[Document extract]
===============

# Useful Representations of Log Audio Frequency Spectrum

1. Jun 20, 2013

### Deepsatchel

Hi everyone,

So I'm trying to basically generate a list of numbers between 20 and 20,000 (Hz) in log space that will give good resolution to parts of the audio spectrum that matter! After all that is the point of using log scale for frequency in the first place.

The list generator I have at this point gives very fine resolution between 20 and 100 Hz, and when it gets closer to 20kHz, it's counting by the thousands. A good audio log scale should expand the lows and compress the highs, but not to this degree! What I'm doing is unaltered "log," I believe. Here's exactly what my code looks like:

top = 20000
bottom = 20
bands = 12

loop i from 0 to bands
nextBand = 10^((i/bands)*log10(top-bottom+1))-1+bottom;
save the new frequency value to the list...
end loop

The result:

20, 21, 24, 30, 46, 80, 160, 341, 755, 1699, 3854, 8773, 20000.

In practice I will use many more bands. When I use 400 bands (a reasonable use case), I get 96 of them in the 20's! That is way too many. So if straight logarithmic scale is not what's normally used, then what is? I noticed pictures of Adobe Audition's spectral analyzer on Google Images had scales that seemed approximately logarithmic but expanded more in the middle than regular log.

===============

[Raw records]
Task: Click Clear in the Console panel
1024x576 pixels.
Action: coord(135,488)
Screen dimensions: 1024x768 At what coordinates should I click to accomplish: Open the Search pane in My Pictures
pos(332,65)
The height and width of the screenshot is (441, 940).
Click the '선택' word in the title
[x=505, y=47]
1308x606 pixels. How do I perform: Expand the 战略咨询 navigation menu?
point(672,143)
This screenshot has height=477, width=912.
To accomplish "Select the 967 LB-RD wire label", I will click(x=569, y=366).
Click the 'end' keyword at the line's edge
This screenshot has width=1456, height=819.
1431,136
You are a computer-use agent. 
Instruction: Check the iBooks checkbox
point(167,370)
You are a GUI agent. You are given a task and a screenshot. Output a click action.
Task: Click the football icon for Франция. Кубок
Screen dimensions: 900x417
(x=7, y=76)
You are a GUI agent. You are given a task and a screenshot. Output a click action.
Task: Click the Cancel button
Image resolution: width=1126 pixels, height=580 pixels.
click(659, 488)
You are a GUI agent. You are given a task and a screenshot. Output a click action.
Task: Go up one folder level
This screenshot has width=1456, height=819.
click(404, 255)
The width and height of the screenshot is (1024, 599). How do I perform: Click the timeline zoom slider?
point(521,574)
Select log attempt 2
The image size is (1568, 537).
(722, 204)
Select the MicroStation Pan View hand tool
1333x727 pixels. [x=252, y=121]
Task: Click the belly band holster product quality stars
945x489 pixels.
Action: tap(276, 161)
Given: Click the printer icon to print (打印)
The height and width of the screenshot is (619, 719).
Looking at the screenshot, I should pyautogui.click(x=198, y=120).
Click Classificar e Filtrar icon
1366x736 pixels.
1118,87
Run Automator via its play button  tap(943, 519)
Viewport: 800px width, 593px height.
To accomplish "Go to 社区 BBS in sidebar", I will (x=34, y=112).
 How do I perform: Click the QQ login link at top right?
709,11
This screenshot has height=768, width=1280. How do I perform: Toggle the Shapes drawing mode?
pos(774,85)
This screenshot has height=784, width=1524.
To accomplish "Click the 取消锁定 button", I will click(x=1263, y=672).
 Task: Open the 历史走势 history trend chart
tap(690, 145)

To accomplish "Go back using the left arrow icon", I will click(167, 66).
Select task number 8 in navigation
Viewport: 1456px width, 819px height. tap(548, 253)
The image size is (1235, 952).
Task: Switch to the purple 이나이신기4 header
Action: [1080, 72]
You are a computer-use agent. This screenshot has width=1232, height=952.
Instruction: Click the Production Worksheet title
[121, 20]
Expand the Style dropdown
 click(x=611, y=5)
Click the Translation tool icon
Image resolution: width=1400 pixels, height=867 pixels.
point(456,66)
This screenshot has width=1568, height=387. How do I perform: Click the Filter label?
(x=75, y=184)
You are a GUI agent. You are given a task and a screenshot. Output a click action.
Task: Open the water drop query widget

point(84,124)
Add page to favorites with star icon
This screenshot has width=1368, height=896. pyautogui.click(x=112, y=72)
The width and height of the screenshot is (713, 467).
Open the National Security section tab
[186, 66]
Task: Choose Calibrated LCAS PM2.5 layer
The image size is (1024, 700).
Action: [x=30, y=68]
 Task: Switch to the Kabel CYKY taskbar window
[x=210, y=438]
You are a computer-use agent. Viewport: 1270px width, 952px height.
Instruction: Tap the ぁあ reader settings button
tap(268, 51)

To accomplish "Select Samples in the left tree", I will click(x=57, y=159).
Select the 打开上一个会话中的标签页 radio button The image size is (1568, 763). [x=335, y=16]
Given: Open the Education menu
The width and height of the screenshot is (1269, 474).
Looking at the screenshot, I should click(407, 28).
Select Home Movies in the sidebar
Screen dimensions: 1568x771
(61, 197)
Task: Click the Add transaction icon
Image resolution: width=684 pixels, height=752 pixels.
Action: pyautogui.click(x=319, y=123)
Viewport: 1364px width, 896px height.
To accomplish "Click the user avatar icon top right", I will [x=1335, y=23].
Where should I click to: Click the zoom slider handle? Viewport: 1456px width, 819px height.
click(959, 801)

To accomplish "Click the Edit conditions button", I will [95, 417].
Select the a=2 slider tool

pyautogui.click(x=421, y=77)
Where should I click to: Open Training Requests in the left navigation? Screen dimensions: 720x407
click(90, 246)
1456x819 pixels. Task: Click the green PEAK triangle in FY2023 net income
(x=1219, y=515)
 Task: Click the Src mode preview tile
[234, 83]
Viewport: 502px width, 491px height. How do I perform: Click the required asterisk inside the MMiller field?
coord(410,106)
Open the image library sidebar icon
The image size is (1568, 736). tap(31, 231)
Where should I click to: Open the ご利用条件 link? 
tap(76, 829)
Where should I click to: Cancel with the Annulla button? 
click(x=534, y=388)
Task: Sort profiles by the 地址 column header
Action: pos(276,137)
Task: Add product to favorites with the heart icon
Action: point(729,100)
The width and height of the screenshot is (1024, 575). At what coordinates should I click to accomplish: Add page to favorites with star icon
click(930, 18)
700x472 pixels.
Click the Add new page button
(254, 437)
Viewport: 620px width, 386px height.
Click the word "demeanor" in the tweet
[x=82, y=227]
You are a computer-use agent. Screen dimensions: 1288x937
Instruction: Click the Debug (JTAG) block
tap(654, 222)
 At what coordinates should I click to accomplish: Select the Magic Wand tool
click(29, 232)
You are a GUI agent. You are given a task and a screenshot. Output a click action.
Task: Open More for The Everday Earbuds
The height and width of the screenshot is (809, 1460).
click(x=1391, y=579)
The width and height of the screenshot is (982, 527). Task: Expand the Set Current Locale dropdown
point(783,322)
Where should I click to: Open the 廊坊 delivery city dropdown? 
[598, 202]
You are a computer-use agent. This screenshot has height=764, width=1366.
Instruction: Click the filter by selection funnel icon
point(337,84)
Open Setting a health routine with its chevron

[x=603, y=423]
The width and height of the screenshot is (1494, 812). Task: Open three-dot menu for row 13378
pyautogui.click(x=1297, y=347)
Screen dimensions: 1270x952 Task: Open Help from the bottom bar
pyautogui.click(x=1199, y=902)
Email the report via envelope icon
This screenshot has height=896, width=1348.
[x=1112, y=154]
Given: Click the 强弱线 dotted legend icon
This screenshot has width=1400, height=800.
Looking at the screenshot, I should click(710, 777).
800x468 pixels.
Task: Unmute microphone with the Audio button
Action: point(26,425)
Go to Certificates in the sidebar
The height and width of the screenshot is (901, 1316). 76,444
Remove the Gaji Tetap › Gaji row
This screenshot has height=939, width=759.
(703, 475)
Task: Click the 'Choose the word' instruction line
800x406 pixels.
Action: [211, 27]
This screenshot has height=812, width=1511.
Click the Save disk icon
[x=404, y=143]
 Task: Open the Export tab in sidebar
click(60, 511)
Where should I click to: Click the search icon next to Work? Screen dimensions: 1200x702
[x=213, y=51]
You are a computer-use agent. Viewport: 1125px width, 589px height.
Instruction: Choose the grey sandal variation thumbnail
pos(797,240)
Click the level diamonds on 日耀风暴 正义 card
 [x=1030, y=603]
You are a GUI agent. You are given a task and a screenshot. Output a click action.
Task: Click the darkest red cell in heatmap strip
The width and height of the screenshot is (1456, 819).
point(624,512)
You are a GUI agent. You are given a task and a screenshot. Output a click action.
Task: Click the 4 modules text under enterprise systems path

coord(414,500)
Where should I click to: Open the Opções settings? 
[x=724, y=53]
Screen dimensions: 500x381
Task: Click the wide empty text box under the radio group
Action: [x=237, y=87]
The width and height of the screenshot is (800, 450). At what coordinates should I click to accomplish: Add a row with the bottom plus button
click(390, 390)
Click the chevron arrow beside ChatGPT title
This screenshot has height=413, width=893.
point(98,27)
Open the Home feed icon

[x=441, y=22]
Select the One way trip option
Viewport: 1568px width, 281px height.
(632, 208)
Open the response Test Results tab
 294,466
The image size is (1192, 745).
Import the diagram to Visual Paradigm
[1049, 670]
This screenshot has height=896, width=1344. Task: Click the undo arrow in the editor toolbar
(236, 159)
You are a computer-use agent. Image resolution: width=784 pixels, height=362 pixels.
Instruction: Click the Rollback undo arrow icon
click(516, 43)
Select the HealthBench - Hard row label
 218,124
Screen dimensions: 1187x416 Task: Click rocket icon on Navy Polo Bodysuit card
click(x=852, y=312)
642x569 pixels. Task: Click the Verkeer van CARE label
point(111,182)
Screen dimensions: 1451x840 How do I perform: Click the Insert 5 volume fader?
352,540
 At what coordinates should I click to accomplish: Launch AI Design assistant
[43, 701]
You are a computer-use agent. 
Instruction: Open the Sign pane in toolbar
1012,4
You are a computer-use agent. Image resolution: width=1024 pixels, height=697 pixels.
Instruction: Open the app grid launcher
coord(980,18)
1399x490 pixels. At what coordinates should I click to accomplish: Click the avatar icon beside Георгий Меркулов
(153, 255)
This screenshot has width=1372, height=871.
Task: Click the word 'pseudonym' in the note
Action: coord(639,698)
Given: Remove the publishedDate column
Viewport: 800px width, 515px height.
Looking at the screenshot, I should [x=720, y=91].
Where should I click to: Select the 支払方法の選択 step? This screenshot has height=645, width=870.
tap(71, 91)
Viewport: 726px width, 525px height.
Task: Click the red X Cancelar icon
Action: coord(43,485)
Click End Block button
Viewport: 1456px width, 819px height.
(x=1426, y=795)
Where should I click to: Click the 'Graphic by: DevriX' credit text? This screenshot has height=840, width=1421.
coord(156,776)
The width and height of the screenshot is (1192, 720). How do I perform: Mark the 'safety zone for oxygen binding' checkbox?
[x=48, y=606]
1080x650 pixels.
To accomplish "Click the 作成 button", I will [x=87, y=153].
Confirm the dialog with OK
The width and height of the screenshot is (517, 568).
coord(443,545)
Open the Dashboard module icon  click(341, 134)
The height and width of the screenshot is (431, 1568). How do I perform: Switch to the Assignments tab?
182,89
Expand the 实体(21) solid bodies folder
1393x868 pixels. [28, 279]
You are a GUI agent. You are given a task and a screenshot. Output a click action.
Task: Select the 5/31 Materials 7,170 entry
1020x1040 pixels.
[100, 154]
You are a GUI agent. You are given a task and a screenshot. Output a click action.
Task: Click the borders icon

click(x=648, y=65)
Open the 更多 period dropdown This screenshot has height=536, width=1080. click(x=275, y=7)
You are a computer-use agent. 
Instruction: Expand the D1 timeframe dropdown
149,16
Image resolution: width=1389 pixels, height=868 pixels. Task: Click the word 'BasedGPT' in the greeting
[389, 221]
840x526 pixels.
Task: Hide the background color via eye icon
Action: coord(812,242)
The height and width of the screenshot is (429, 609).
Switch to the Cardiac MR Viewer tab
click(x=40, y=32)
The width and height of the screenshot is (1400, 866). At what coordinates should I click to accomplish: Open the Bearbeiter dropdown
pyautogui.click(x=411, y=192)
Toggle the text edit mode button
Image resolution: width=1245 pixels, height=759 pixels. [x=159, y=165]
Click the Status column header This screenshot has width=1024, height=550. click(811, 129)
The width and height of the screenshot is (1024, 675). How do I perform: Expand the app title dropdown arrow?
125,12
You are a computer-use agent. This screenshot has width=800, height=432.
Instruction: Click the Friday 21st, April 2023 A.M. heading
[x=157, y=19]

===============

[Tasks to carry out]
A: In the forum post about log-spaced audio frequency bands, how many of the 400 bands fall in the 20s?
B: Do these statements agree with the forum post about log-spaced audio frequency bands? Answer yes or no for each, and quote the words of the post that decide it. (i) Near 20 kHz, the poster's list generator steps by thousands. (ii) The code sets the number of bands to 24. (iii) The Adobe Audition analyzer scales seemed to expand the middle more than regular log.
C: Resume the forum post about log-spaced audio frequency bands, starting after its final sentence.

[Responses by task]
A: 96 of them.

B:
(i) Yes: "when it gets closer to 20kHz, it's counting by the thousands"
(ii) No: "bands = 12"
(iii) Yes: "expanded more in the middle than regular log"

C:
Thanks, Elwood

2. Jun 20, 2013

### Deepsatchel

3. Jun 20, 2013

### Deepsatchel

I know I keep harping on and on, but it seems more likely that in fact the Adobe Audition scale is completely unrelated to an actual log function. I've never met a log function that does not hug the y-axis (thus give very fine resolution - small frequency steps) from 0 out to, say, 1. This is what gives the unwanted fine resolution in the lower frequencies. Therefore a mathematical log is not a foolproof choice to present audio data. Instead, probably, Audition splines a curve over a couple points.

It does resemple log space, but not down close to zero.

Any thoughts?